• [Assignment]: What you return should be the lines from the one with "902x762 pixels." through the one with "the Cavtat town" in the data below, reproduced exactly with both ends, and no pictures at all.

• [Data supplied]:
........
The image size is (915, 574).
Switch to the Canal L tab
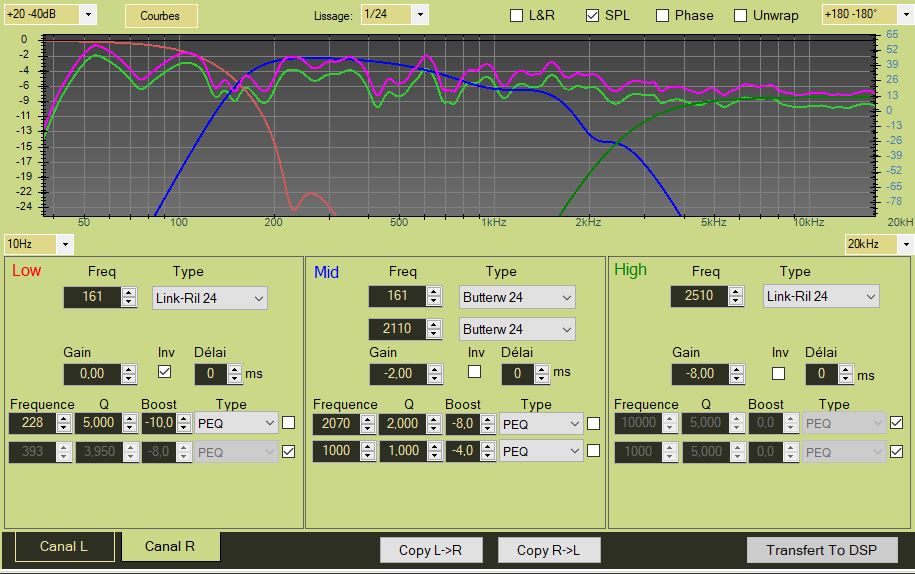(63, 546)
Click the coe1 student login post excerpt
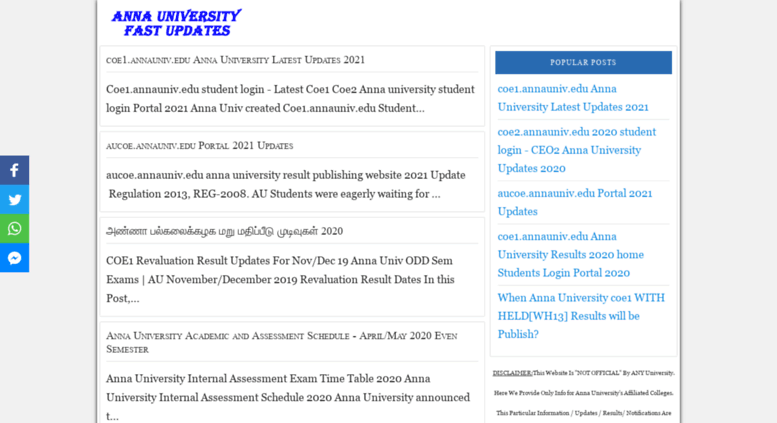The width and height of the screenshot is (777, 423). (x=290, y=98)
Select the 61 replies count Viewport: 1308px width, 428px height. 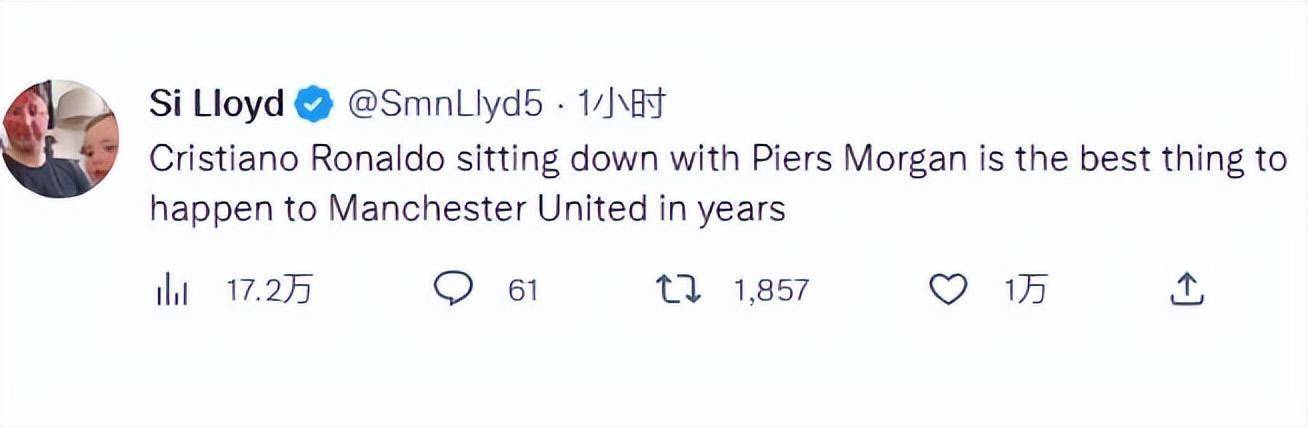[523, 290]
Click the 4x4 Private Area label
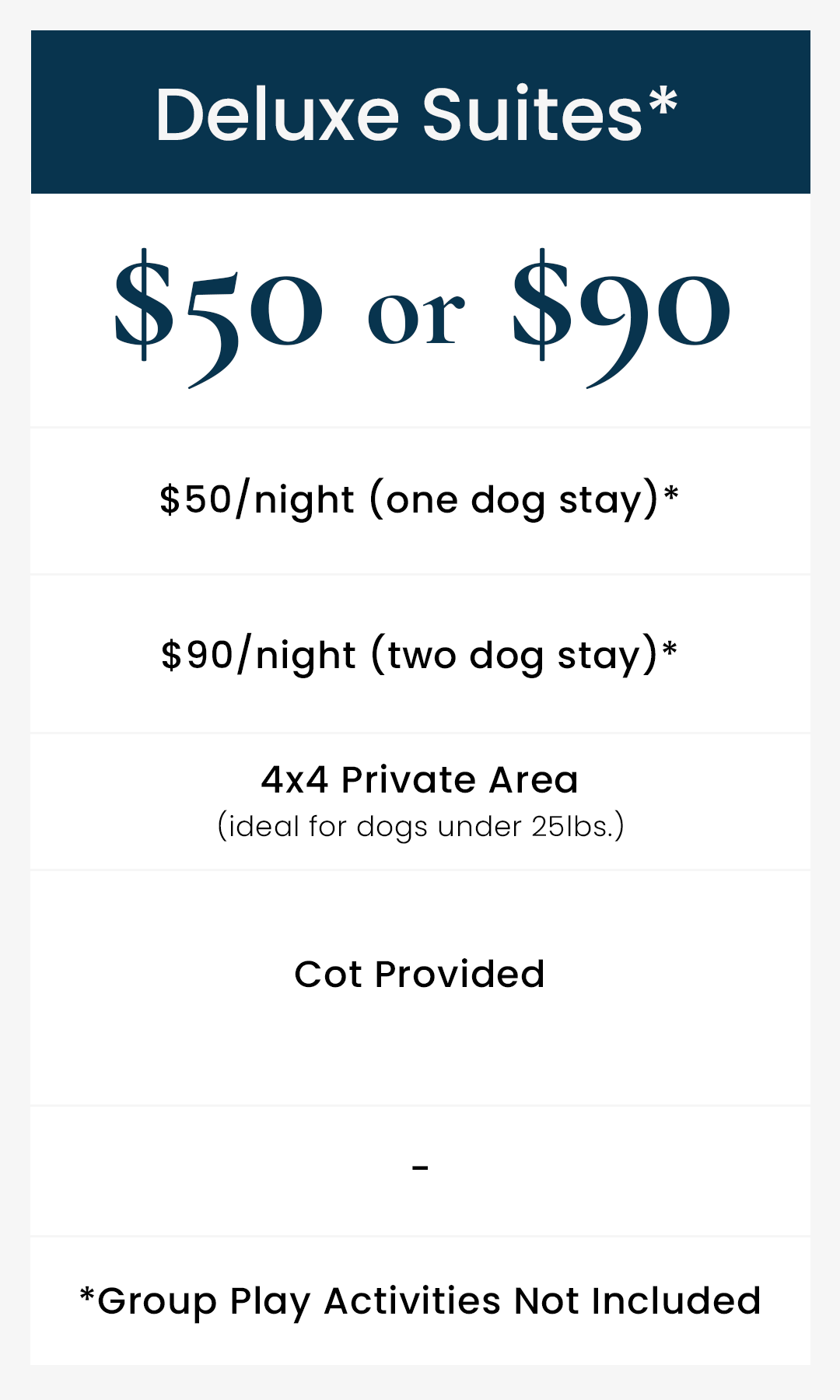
........
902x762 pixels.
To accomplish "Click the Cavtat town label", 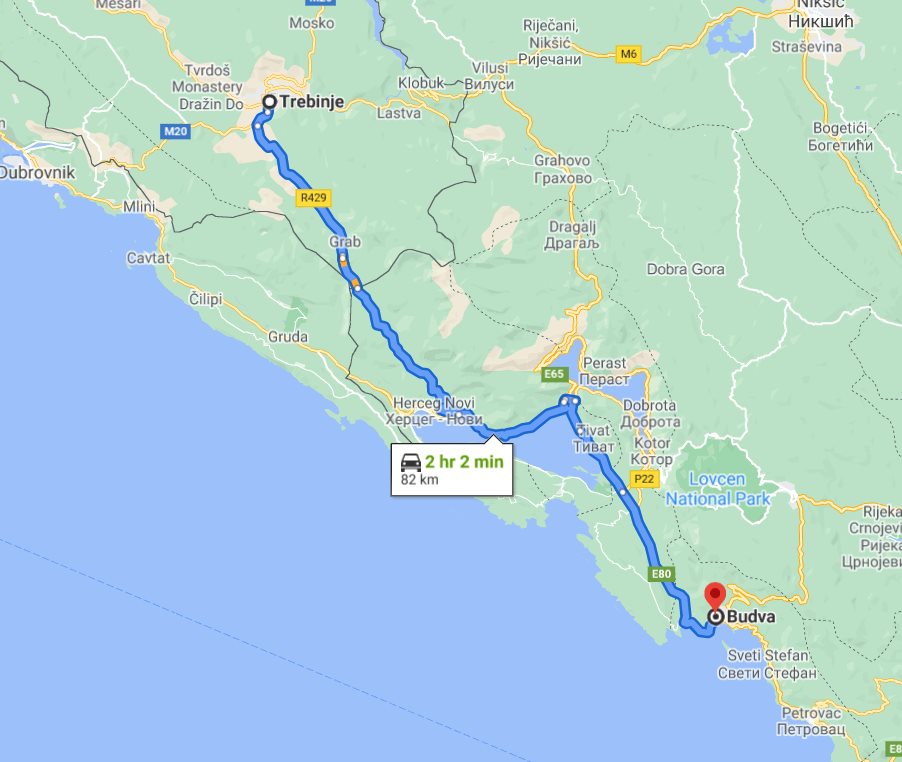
........
• [Reply to the task]:
902x762 pixels.
To accomplish "Click the Cavtat town label", 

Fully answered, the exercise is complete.